🎬 Movie Recommendation System

A comprehensive movie recommendation system that combines Content-Based Filtering and Genre-Based Filtering with Sentiment Analysis for user reviews. The system features a modern web interface built with Flask and includes advanced machine learning algorithms for personalized movie suggestions.

🎯 System Overview

Core Functionality

Content-Based Movie Recommendations: Uses TF-IDF vectorization and cosine similarity
Genre-Based Filtering: Weighted scoring system with year filtering
Sentiment Analysis: ML-powered review classification (Good/Bad)
Real-time Web Scraping: Live data from IMDB for reviews and metadata
Auto-complete Search: Smart movie title suggestions
Responsive Web Interface: Modern UI with AJAX-powered interactions

2025-08-17-22-03-47.mp4

Objectives Achieved

✅ Movie recommendations based on title input
✅ Genre and year-based filtering
✅ Sentiment analysis of user reviews
✅ Content-based filtering with TF-IDF
✅ Collaborative filtering analysis (Jupyter Notebook)
✅ Neural Network Matrix Factorization (Jupyter Notebook)

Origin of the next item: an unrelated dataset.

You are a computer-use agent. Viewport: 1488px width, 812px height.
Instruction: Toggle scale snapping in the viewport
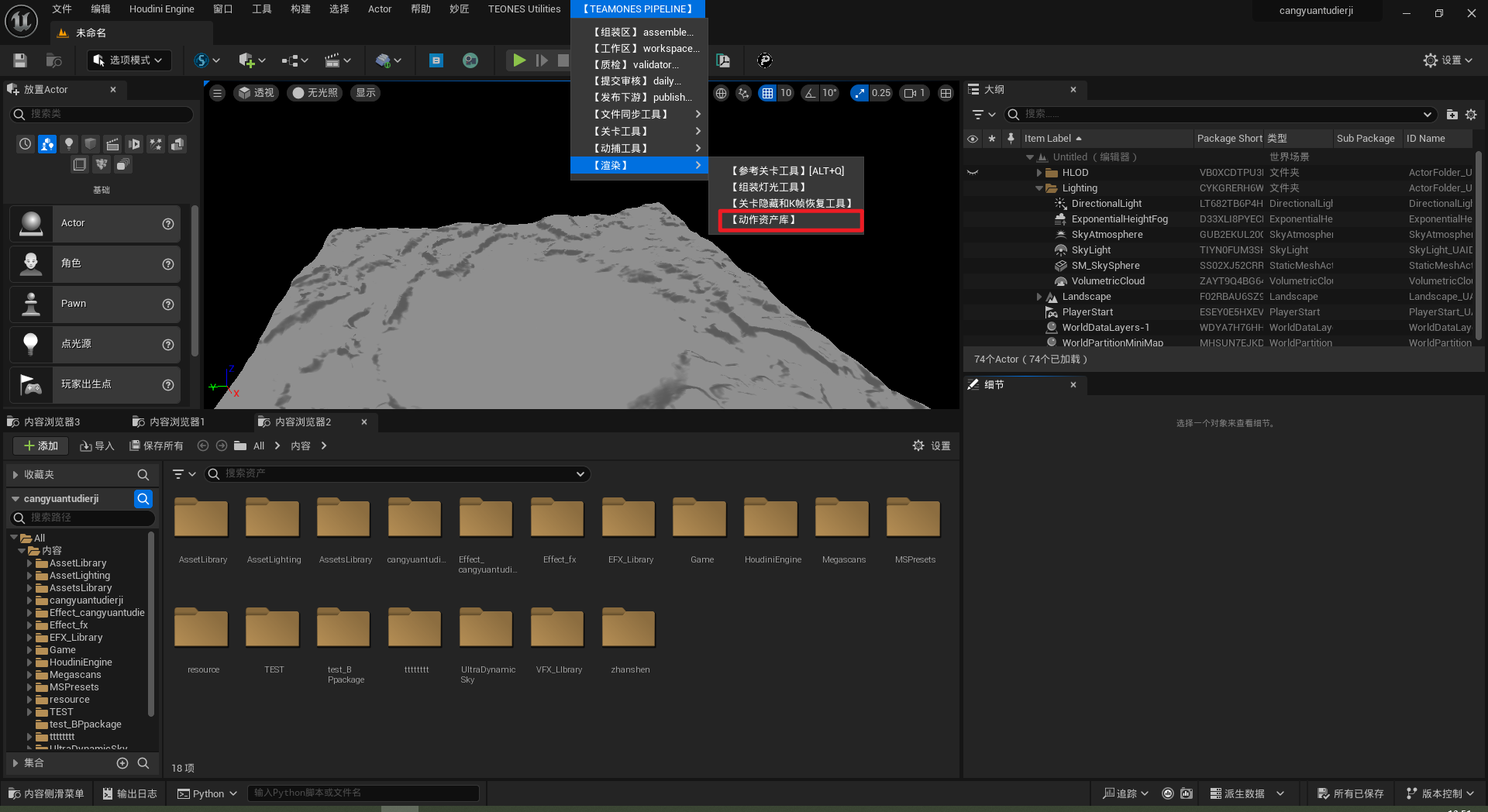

To create a movie recommendation system using Collaborative Filtering and machine learning algorithms such as K Nearest Neighbours.
The system should recommend movies based on the movie title entered by the user.
The system should also be able to recommend movies on the basis of 'genre only' and 'genre and year' entered.
The system should apply sentiment analysis to categorize user comments on a particular movie.
Additional Content Based Filtering is performed (can be seen here) using Neural Network to perform Matrix Factorization.

🏗️ Technical Architecture

Backend Python 3.13 + Flask 3.0.0 (Web Framework) Scikit-learn 1.7.1 (ML: TF-IDF, Cosine Similarity, Naive Bayes) Pandas NumPy 2.3.2 + Pandas 2.3.1 (Data Processing) BeautifulSoup4 4.12.2 + LXML 6.0.0 (Web Scraping) Pickle (Model Serialization)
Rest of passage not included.